§ WRITTEN PROBLEM
Can you rewrite all the rows below with "Viewport" renamed to "Display" everywhere it appears, keeping everything else the same?

--- start THE INPUT ---

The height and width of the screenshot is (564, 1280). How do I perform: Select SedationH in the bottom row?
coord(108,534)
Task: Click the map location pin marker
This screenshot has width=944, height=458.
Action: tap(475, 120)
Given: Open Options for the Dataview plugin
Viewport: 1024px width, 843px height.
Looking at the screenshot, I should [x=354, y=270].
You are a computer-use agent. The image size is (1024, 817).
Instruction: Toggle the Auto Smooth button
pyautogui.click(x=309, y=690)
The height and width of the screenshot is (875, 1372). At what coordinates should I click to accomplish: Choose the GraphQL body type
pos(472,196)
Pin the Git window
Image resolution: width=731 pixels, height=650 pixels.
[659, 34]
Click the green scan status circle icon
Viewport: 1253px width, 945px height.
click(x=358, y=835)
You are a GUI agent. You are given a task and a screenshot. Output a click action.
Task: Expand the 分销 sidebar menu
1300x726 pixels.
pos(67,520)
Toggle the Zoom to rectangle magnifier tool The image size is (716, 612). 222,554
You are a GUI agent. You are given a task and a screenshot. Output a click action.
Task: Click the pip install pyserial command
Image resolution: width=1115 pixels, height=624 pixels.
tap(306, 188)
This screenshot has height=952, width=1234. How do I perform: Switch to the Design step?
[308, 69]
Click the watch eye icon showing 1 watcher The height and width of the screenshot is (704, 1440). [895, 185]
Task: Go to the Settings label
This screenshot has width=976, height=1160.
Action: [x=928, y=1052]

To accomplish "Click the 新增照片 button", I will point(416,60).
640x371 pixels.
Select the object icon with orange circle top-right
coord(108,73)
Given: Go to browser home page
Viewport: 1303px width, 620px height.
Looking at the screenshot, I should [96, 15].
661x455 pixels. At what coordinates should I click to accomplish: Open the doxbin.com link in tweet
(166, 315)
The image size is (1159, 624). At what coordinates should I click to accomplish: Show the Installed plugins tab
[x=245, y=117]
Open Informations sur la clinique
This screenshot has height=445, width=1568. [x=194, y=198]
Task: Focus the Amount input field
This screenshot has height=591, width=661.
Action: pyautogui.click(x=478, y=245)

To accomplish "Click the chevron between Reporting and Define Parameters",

--- end THE INPUT ---

§ COMPLETED EXERCISE
The height and width of the screenshot is (564, 1280). How do I perform: Select SedationH in the bottom row?
coord(108,534)
Task: Click the map location pin marker
This screenshot has width=944, height=458.
Action: tap(475, 120)
Given: Open Options for the Dataview plugin
Display: 1024px width, 843px height.
Looking at the screenshot, I should [x=354, y=270].
You are a computer-use agent. The image size is (1024, 817).
Instruction: Toggle the Auto Smooth button
pyautogui.click(x=309, y=690)
The height and width of the screenshot is (875, 1372). At what coordinates should I click to accomplish: Choose the GraphQL body type
pos(472,196)
Pin the Git window
Image resolution: width=731 pixels, height=650 pixels.
[659, 34]
Click the green scan status circle icon
Display: 1253px width, 945px height.
click(x=358, y=835)
You are a GUI agent. You are given a task and a screenshot. Output a click action.
Task: Expand the 分销 sidebar menu
1300x726 pixels.
pos(67,520)
Toggle the Zoom to rectangle magnifier tool The image size is (716, 612). 222,554
You are a GUI agent. You are given a task and a screenshot. Output a click action.
Task: Click the pip install pyserial command
Image resolution: width=1115 pixels, height=624 pixels.
tap(306, 188)
This screenshot has height=952, width=1234. How do I perform: Switch to the Design step?
[308, 69]
Click the watch eye icon showing 1 watcher The height and width of the screenshot is (704, 1440). [895, 185]
Task: Go to the Settings label
This screenshot has width=976, height=1160.
Action: [x=928, y=1052]

To accomplish "Click the 新增照片 button", I will point(416,60).
640x371 pixels.
Select the object icon with orange circle top-right
coord(108,73)
Given: Go to browser home page
Display: 1303px width, 620px height.
Looking at the screenshot, I should [96, 15].
661x455 pixels. At what coordinates should I click to accomplish: Open the doxbin.com link in tweet
(166, 315)
The image size is (1159, 624). At what coordinates should I click to accomplish: Show the Installed plugins tab
[x=245, y=117]
Open Informations sur la clinique
This screenshot has height=445, width=1568. [x=194, y=198]
Task: Focus the Amount input field
This screenshot has height=591, width=661.
Action: pyautogui.click(x=478, y=245)

To accomplish "Click the chevron between Reporting and Define Parameters",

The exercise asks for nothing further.